Le témoignage de Shadia
De militante à demandeuse d’asile
Contrainte de fuir la Colombie, Shadia a dû abandonner son travail de militante et d’analyste. Désormais installée en France, elle reconstruit sa carrière.


Je croyais que personne ne pourrait m’aider.
En Colombie, j’étais analyste en contrôle des stocks pour une multinationale – et le soir, j’étais le bras droit de mon père dans sa lutte pour la justice. En parallèle, je préparais un MBA en gestion.
En tant qu’avocat, mon père a consacré des décennies à la défense des victimes du travail des enfants, de la déforestation, de l’extorsion de fonds et du chantage, de l’exploitation minière illégale et du trafic de drogue. Les gens se tournaient vers nous quand ils n’avaient pas les moyens de payer un avocat. Mon père leur venait en aide et parfois, nous les accueillions chez nous pour les soustraire aux dangers auxquels ils étaient exposés. Nous avions une grande maison. Lorsque des enfants vivaient chez nous, j’essayais de les aider dans leur scolarité. Autant dire que l’injustice, je l’ai côtoyée de près. Comme nous travaillions sur des activités illégales, nous détenions énormément d’informations sensibles en matière de corruption, etc.

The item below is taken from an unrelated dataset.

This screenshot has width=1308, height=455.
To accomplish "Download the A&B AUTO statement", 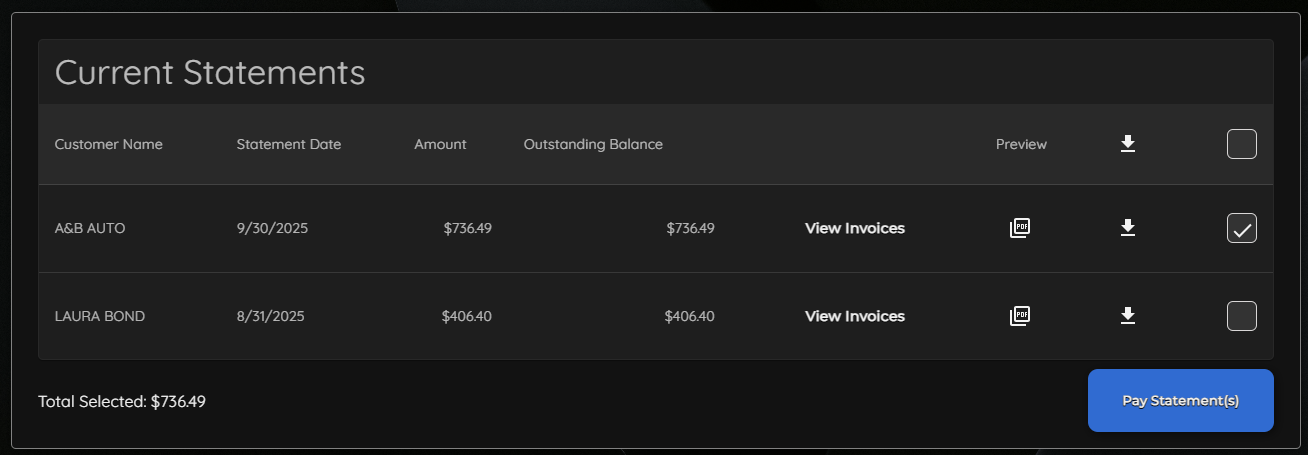I will pos(1128,228).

Si j’ai dû quitter mon pays, c’est parce que je suis la fille de mon père. Pendant des mois, j’ai été persécutée par ses ennemis, qui étaient devenus les miens. Ils me faisaient suivre en permanence pour inciter mon père à renoncer aux poursuites. Ils savaient tout de moi. Ils savaient où je travaillais. J’ai donc dû quitter mon emploi. Ils m’envoyaient des messages menaçants, me disaient que j’étais surveillée, que ma vie était en danger. Mon père devait pouvoir poursuivre son travail. C’était trop important. Je me suis donc sacrifiée pour qu’il puisse continuer.

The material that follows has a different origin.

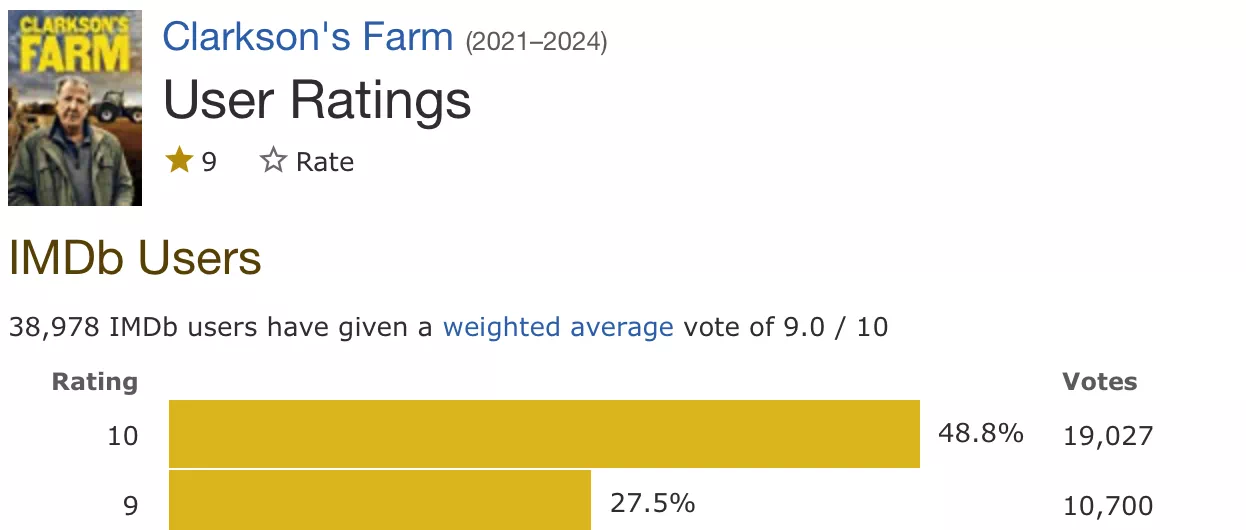This screenshot has width=1246, height=530.
Task: Click the 10,700 votes count
Action: click(x=1108, y=506)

Une nouvelle vie à l’autre bout du monde
Partir a été difficile parce que c’était pendant la pandémie et que je n’avais qu’une envie : être avec ma famille. Le monde entier restait chez lui, et moi, je devais partir... Mais je n’avais pas le choix. Je n’avais jamais pensé vivre en France. Je voulais être enseignante dans mon pays et aider les gens qui n’avaient pas les moyens de faire des études. Mais le sort en a décidé autrement. À mon arrivée en France, je ne parlais pas français, et je n’avais ni famille ni amis dans ce pays. La France m’était totalement inconnue. Il m’a fallu tout faire seule. Et ça n’a pas été facile. Je croyais que personne ne pourrait m’aider. Mais j’ai trouvé les Français très gentils et serviables.

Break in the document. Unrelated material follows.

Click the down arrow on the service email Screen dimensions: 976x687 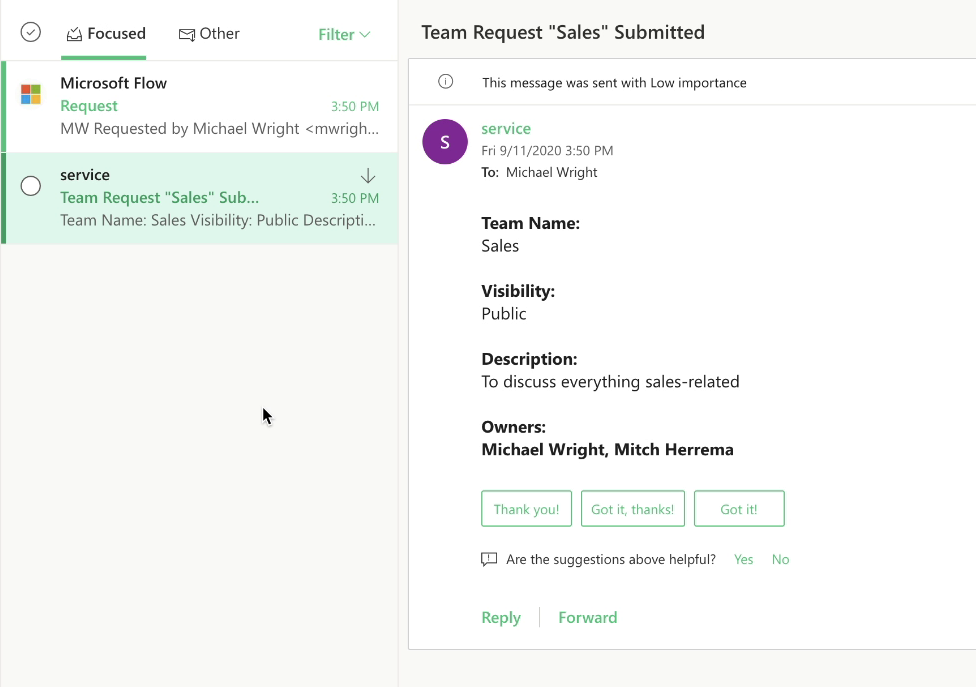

Il faisait froid, mais les gens étaient chaleureux. Je ne savais pas ce que j’allais faire de ma vie mais au moins, pour le moment, j’étais en sécurité. C’était le plus important.
"Avoir un emploi, c’est rassurant quand on s’installe dans un autre pays. On est heureux de pouvoir faire ses preuves sur le plan professionnel, relationnel, technique, etc. Et ça fait du bien."

Reprise des études
Ce que je voulais vraiment, c’était travailler. Pour ce faire, je devais apprendre le français et retourner à l’université. Cela ne faisait aucun doute : pour trouver un poste en entreprise, il me fallait reprendre mes études. Mon CV devait montrer que j’avais suivi des études en français. En France, c’est très important. Il m’a fallu tout réapprendre, en français cette fois. C’était très difficile. Mais une fois ma seconde maîtrise en poche, j’étais prête. C’est au cours de ma dernière année d’apprentissage du français que j’ai trouvé un emploi chez IKEA. C’est grâce à mes études que j’ai pu trouver une entreprise que j’apprécie vraiment pour ses valeurs. Les gens y sont vraiment formidables. Avoir un emploi, cela m’a aussi aidée à m’intégrer et à me faire des amis. IKEA m’a donné un emploi que j’aime vraiment. Il concerne la chaîne logistique, ce qui me va comme un gant.
Avoir un emploi, c’est rassurant quand on s’installe dans un autre pays. On est heureux de pouvoir faire ses preuves sur le plan professionnel, relationnel, technique, etc. Et ça fait du bien.
Rêver en grand
Je vis dans un petit studio, mais je veux continuer à travailler et gagner suffisamment bien ma vie pour m’offrir une grande maison, comme en Colombie. Pas seulement pour moi, mais aussi pour mes proches. Avoir assez de place pour faire de l’exercice et pour recevoir, pour inviter des gens à passer du temps dans mon jardin – c’est très important pour moi. Je voudrais aussi continuer à aider les personnes dans le besoin. Maintenant que j’ai ma maîtrise, j’ai envie de faire du bénévolat axé sur l’inclusion, l’équité et l’égalité.
Les réfugiés doivent avoir la possibilité de travailler et d’apprendre la langue de leur pays d’adoption. C’est à ce prix qu’ils pourront reprendre le cours de leur vie et subvenir à leurs besoins.
Les réfugiés sont des êtres humains. Nous ne demandons pas la charité. Seulement la possibilité de travailler et de mettre nos compétences au service de la société. Nous avons seulement besoin qu’on nous donne notre chance.